Multiphase 1D Transient Pipeline Model - Implementation Recommendations
Executive Summary
This document outlines recommendations for implementing a full multiphase 1D transient pipeline model in NeqSim, similar to commercial tools like OLGA and LedaFlow. The model would handle:
- Liquid accumulation (holdup dynamics)
- Slug flow (terrain-induced and hydrodynamic slugs)
- Three-phase flow (gas, oil, water)
- Transient behavior (startup, shutdown, pigging, rate changes)
Current State in NeqSim
Existing Capabilities
| Component | Status | Notes |
|---|---|---|
PipeBeggsAndBrills |
✅ | Steady-state multiphase, quasi-transient advection |
WaterHammerPipe |
✅ | Fast transients (MOC), single-phase |
| Thermodynamics | ✅ | Full EOS, flash calculations, physical properties |
| Flow regime maps | ✅ | Beggs & Brill flow pattern detection |
| Holdup correlations | ✅ | Beggs & Brill liquid holdup |
Gaps for Full Transient Multiphase
| Feature | Current | Required |
|---|---|---|
| Mass conservation | Quasi-steady | Full PDE |
| Momentum | Steady friction | Full transient + interfacial |
| Energy | Optional heat loss | Full enthalpy transport |
| Liquid accumulation | Not tracked | Dynamic holdup evolution |
| Slug tracking | Not modeled | Slug initiation, growth, dissipation |
| Phase slip | Correlations | Mechanistic drift-flux or two-fluid |
Recommended Model Architecture
Two-Fluid Model (Recommended for Accuracy)

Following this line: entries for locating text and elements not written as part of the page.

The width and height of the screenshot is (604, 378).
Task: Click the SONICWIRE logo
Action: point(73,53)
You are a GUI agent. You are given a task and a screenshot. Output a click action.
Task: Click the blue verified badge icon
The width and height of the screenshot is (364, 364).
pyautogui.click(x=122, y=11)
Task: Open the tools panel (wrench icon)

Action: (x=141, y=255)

The two-fluid model solves separate conservation equations for each phase:
Conservation Equations
Gas Mass: \(\frac{\partial}{\partial t}(\alpha_g \rho_g A) + \frac{\partial}{\partial x}(\alpha_g \rho_g v_g A) = \Gamma_g\)

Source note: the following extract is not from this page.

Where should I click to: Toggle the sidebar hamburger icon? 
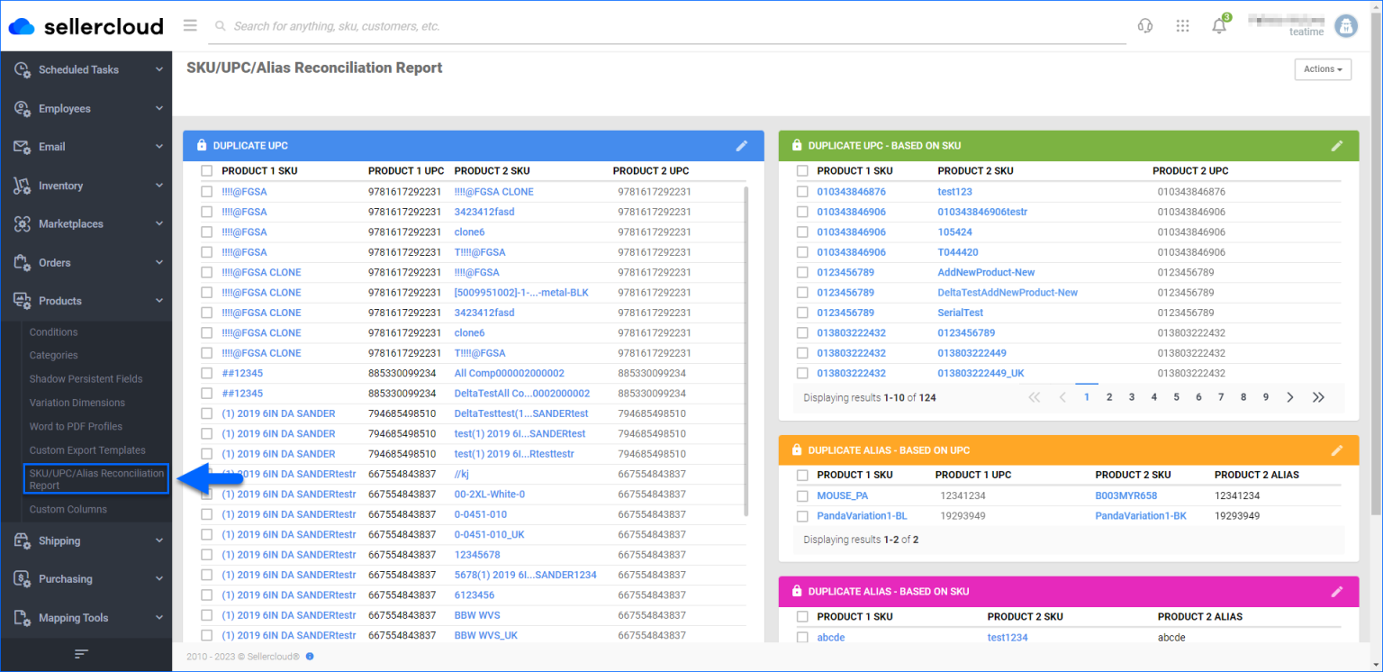pos(189,25)
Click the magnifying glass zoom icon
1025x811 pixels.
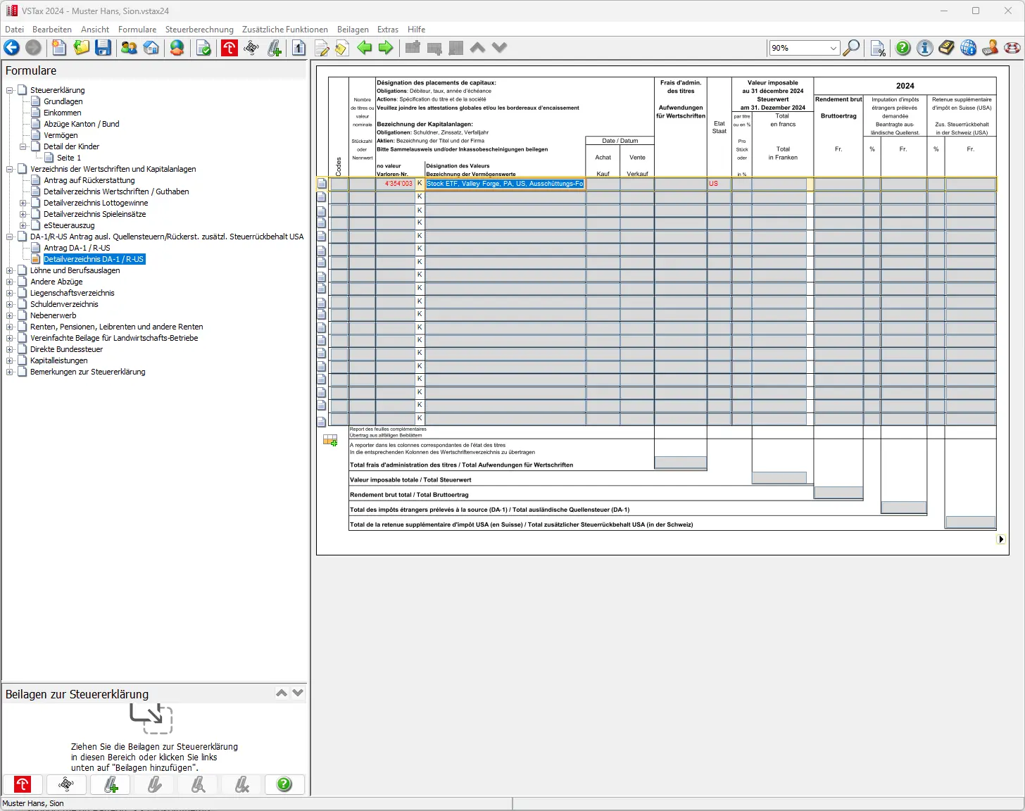coord(852,48)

Liquid Mass: \(\frac{\partial}{\partial t}(\alpha_L \rho_L A) + \frac{\partial}{\partial x}(\alpha_L \rho_L v_L A) = \Gamma_L\)
Gas Momentum: \(\frac{\partial}{\partial t}(\alpha_g \rho_g v_g A) + \frac{\partial}{\partial x}(\alpha_g \rho_g v_g^2 A) = -\alpha_g A \frac{\partial P}{\partial x} - \tau_{wg} S_g - \tau_i S_i - \alpha_g \rho_g g A \sin\theta\)
Liquid Momentum: \(\frac{\partial}{\partial t}(\alpha_L \rho_L v_L A) + \frac{\partial}{\partial x}(\alpha_L \rho_L v_L^2 A) = -\alpha_L A \frac{\partial P}{\partial x} - \tau_{wL} S_L + \tau_i S_i - \alpha_L \rho_L g A \sin\theta\)
Mixture Energy: \(\frac{\partial}{\partial t}(E_{mix} A) + \frac{\partial}{\partial x}((E_{mix} + P) v_{mix} A) = Q_{wall} + W_{friction}\)
Where:
- $\alpha$ = volume fraction
- $\rho$ = density
- $v$ = velocity
- $\tau_w$ = wall shear stress
- $\tau_i$ = interfacial shear stress
- $S$ = wetted perimeter
- $\Gamma$ = mass transfer rate (flashing/condensation)
- $\theta$ = pipe inclination
Alternative: Drift-Flux Model (Simpler, Faster)
For less demanding applications, a drift-flux model combines phases:
Mixture Mass: \(\frac{\partial}{\partial t}(\rho_m A) + \frac{\partial}{\partial x}(\rho_m v_m A) = 0\)
Mixture Momentum: \(\frac{\partial}{\partial t}(\rho_m v_m A) + \frac{\partial}{\partial x}(\rho_m v_m^2 A + \Delta P_{slip}) = -A \frac{\partial P}{\partial x} - \tau_w S - \rho_m g A \sin\theta\)
Drift-Flux Relation: \(v_g = C_0 v_m + v_{drift}\)
Where $C_0$ is the distribution parameter and $v_{drift}$ is the drift velocity (from correlations).
Proposed Class Structure
src/main/java/neqsim/process/equipment/pipeline/
├── MultiphasePipe.java # Main transient solver
├── MultiphasePipeSection.java # Single pipe section state
├── transient/
│ ├── ConservationEquations.java # PDE discretization
│ ├── FluxCalculator.java # Numerical flux (AUSM, HLL, etc.)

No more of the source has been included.